The gambling case went to court, and in June of that year, the Barkers lost (see sidebar for an excerpt from Dave Alcott’s Argus-Courier story that week), and vowed to take the Queen off the Petaluma River, relocating her to some other body-of-water. Within a year, she was gone, her last public cruise on the river taking place in April of 1998. At the time, the Barkers said the Queen was being relocated to the Napa River, where she’d be renamed The Grand Romance.

For most local residents, that was the last they ever heard of the Petaluma Queen, though her memory still lives on in the occasional photo, and that mural passed by thousands of motorists every day.

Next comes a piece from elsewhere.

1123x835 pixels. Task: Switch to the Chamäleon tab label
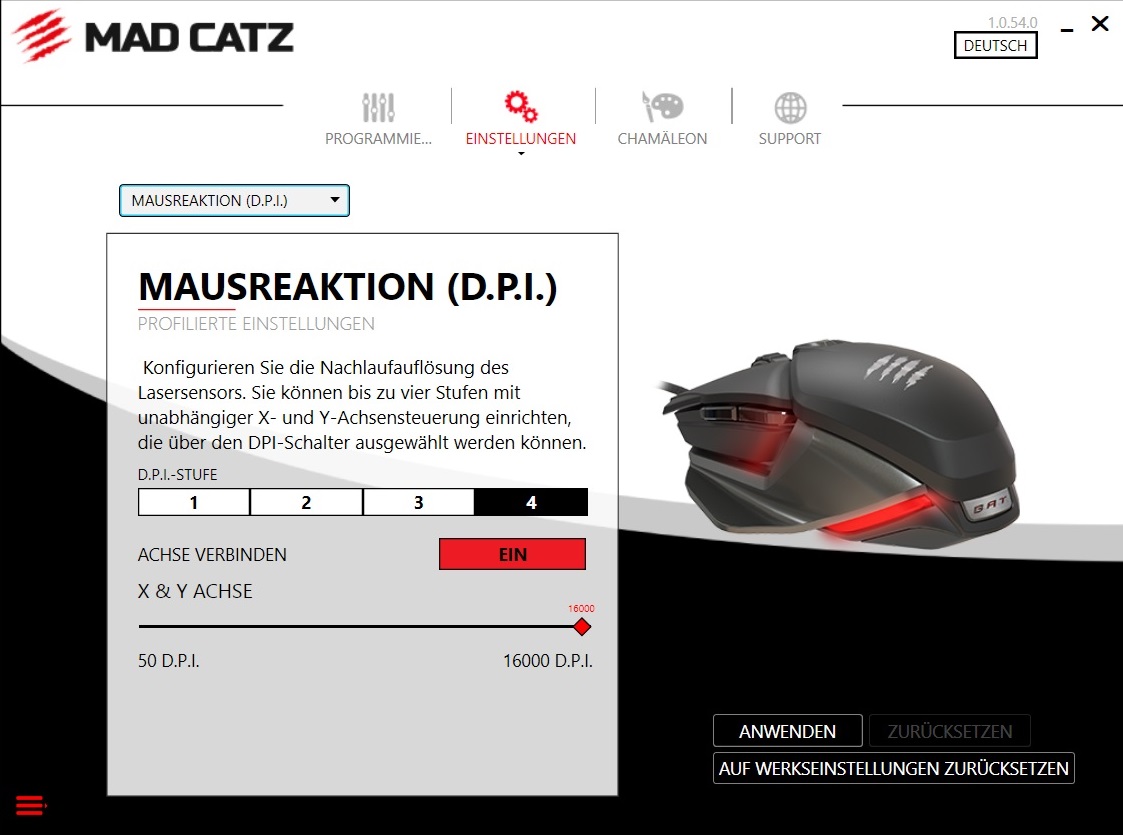click(662, 139)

So where is the Petaluma Queen - excuse me, The Grand Romance - today? That took a bit of digging to uncover. According to various newspaper reports, the Grand Romance never did make much of a splash in Napa, apparently due to permitting issues there. For a few years, she was docked in Vallejo, where the Barkers continued to operate her as a dinner cruise business. Then, in 2001, she left the area entirely, the Barkers accepting an opportunity to ply their paddlewheel trade in Southern California.

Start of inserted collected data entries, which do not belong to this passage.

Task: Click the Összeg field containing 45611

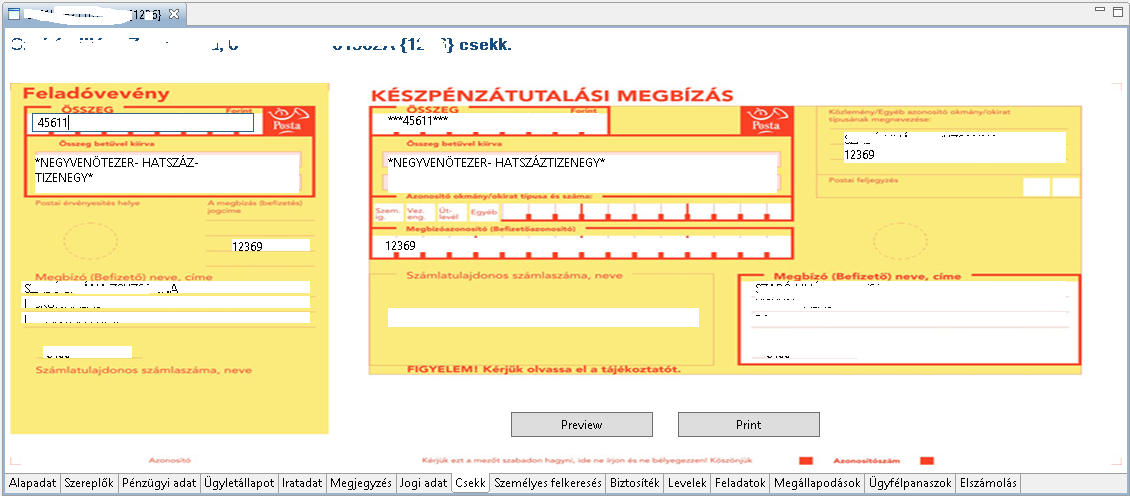Action: tap(142, 122)
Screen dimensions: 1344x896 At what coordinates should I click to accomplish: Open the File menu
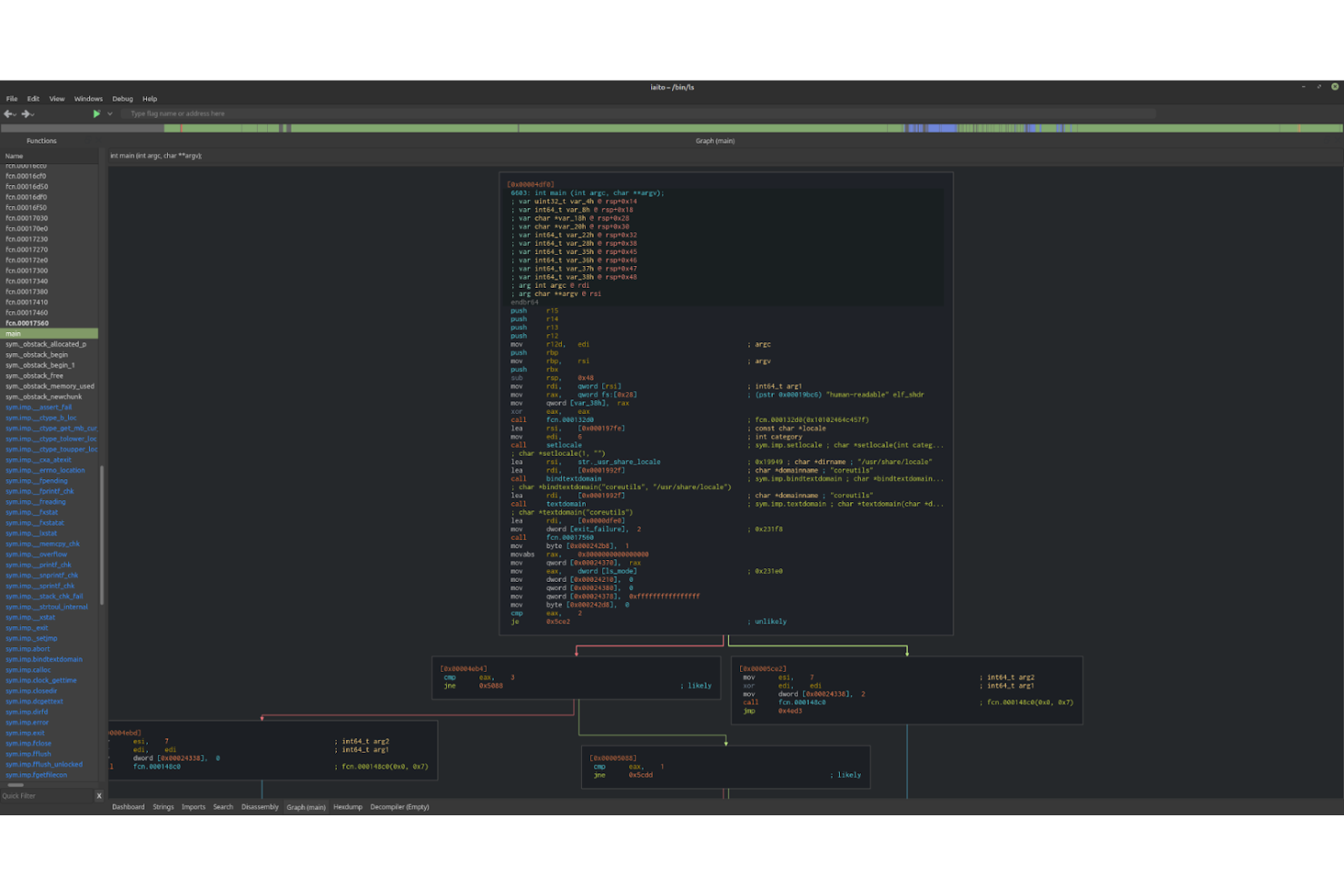(11, 98)
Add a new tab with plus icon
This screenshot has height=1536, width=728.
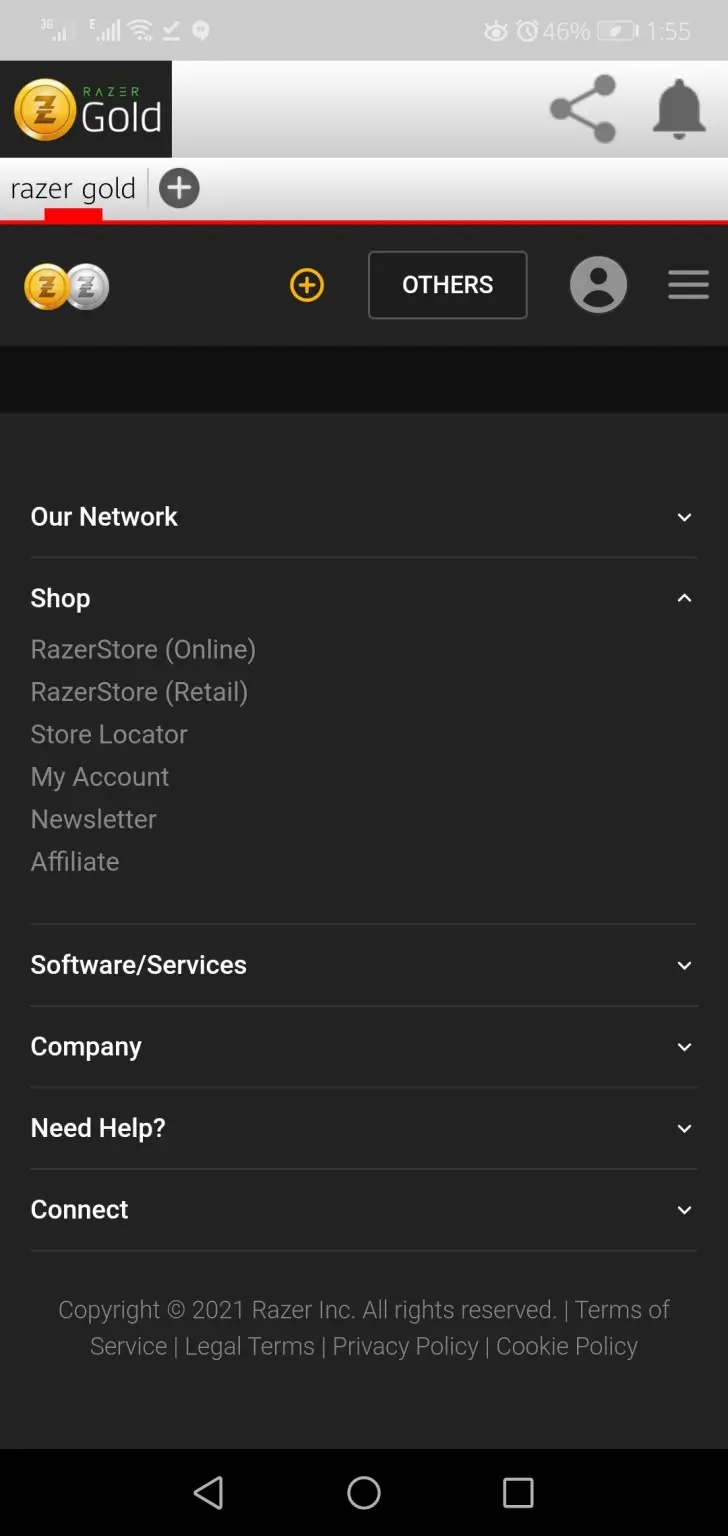(x=179, y=188)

Long Beach, to be specific, where a brand new marina had been constructed, and was looking for tenants with a strong tourist appeal. According to a 2012 newspaper article in the Grunion Gazette (seriously, the Grunion Gazette), the Grand Romance - she’s still bearing that name – left Northern California in early September, and spent five days on the ocean, with Bill Barker captaining the craft, slowly making her way down to Long Beach.

As fate would have it, the ship arrived the morning of September 11, 2001. There had been plans to have a celebration when the ship arrived, with a Dixieland band and a dockside party, but by the time the Grand Romance docked at her new home, the 9-11 terrorist attack had taken place, the Twin Towers had fallen, and the country was on lockdown.

Neal Barker eventually passed away, in July of 2011, but Bill still owns and operates the Grand Romance, according to a representative at Dinner Detective, in Long Beach, a diner-theater operation that has been staging murder mystery events on the Grand Romance, every Saturday night, for the last nine years.

Currently, after over fifteen years of operation in Long Beach, the Grand Romance is closed to the public, undergoing unspecified repairs and improvements. When she’s ready to sail again, Dinner Detective - temporarily staging its shows in a nearby hotel - will be ready to resume operation on the vessel that, for almost twenty-five years, has always found a way to reinvent itself, and despite setbacks, just keep paddling along.